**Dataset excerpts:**
*-*-*

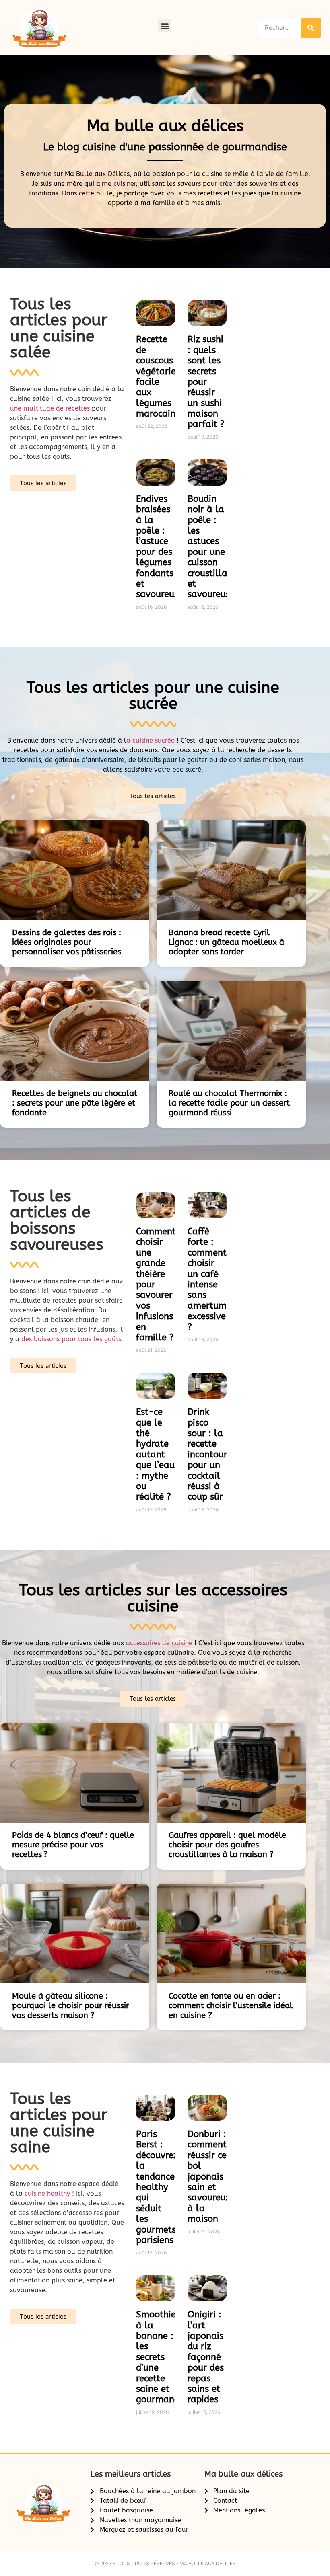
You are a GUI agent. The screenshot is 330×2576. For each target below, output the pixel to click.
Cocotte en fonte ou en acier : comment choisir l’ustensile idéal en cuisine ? (231, 2005)
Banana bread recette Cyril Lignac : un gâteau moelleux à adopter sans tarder (226, 942)
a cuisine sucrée (151, 740)
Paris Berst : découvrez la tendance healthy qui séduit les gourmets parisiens (156, 2187)
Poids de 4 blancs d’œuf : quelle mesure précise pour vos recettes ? (73, 1845)
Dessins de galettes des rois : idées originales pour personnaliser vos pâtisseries (66, 942)
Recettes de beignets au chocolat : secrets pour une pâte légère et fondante (74, 1103)
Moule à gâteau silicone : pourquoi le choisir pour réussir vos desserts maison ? (70, 2005)
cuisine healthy (47, 2193)
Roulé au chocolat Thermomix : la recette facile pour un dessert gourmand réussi (229, 1103)
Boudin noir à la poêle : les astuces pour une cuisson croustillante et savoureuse (214, 547)
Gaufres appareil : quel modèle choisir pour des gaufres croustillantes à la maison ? (227, 1845)
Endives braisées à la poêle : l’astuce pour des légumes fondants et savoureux (157, 547)
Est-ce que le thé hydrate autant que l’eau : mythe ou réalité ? (155, 1454)
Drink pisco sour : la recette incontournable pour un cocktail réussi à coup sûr (220, 1454)
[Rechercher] (311, 28)
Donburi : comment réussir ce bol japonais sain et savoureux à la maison (209, 2176)
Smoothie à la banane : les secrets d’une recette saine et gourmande (160, 2357)
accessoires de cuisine (159, 1643)
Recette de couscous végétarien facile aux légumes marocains (158, 376)
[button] (164, 25)
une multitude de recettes (50, 408)
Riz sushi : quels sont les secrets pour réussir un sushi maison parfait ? (206, 381)
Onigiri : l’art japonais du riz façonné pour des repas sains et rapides (206, 2357)
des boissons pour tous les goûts (71, 1339)
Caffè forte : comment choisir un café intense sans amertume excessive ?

*-*-*

Every record must be set down again exactly; pictures do not belong in the copy.

You are a GUI agent. The screenshot is 330×2576. For each target below, output the pixel to click.
Cocotte en fonte ou en acier : comment choisir l’ustensile idéal en cuisine ? (231, 2005)
Banana bread recette Cyril Lignac : un gâteau moelleux à adopter sans tarder (226, 942)
a cuisine sucrée (151, 740)
Paris Berst : découvrez la tendance healthy qui séduit les gourmets parisiens (156, 2187)
Poids de 4 blancs d’œuf : quelle mesure précise pour vos recettes ? (73, 1845)
Dessins de galettes des rois : idées originales pour personnaliser vos pâtisseries (66, 942)
Recettes de beignets au chocolat : secrets pour une pâte légère et fondante (74, 1103)
Moule à gâteau silicone : pourquoi le choisir pour réussir vos desserts maison ? (70, 2005)
cuisine healthy (47, 2193)
Roulé au chocolat Thermomix : la recette facile pour un dessert gourmand réussi (229, 1103)
Boudin noir à la poêle : les astuces pour une cuisson croustillante et savoureuse (214, 547)
Gaufres appareil : quel modèle choisir pour des gaufres croustillantes à la maison ? (227, 1845)
Endives braisées à la poêle : l’astuce pour des légumes fondants et savoureux (157, 547)
Est-ce que le thé hydrate autant que l’eau : mythe ou réalité ? (155, 1454)
Drink pisco sour : la recette incontournable pour un cocktail réussi à coup sûr (220, 1454)
[Rechercher] (311, 28)
Donburi : comment réussir ce bol japonais sain et savoureux à la maison (209, 2176)
Smoothie à la banane : les secrets d’une recette saine et gourmande (160, 2357)
accessoires de cuisine (159, 1643)
Recette de couscous végétarien facile aux légumes marocains (158, 376)
[button] (164, 25)
une multitude de recettes (50, 408)
Riz sushi : quels sont les secrets pour réussir un sushi maison parfait ? (206, 381)
Onigiri : l’art japonais du riz façonné pour des repas sains et rapides (206, 2357)
des boissons pour tous les goûts (71, 1339)
Caffè forte : comment choisir un café intense sans amertume excessive ?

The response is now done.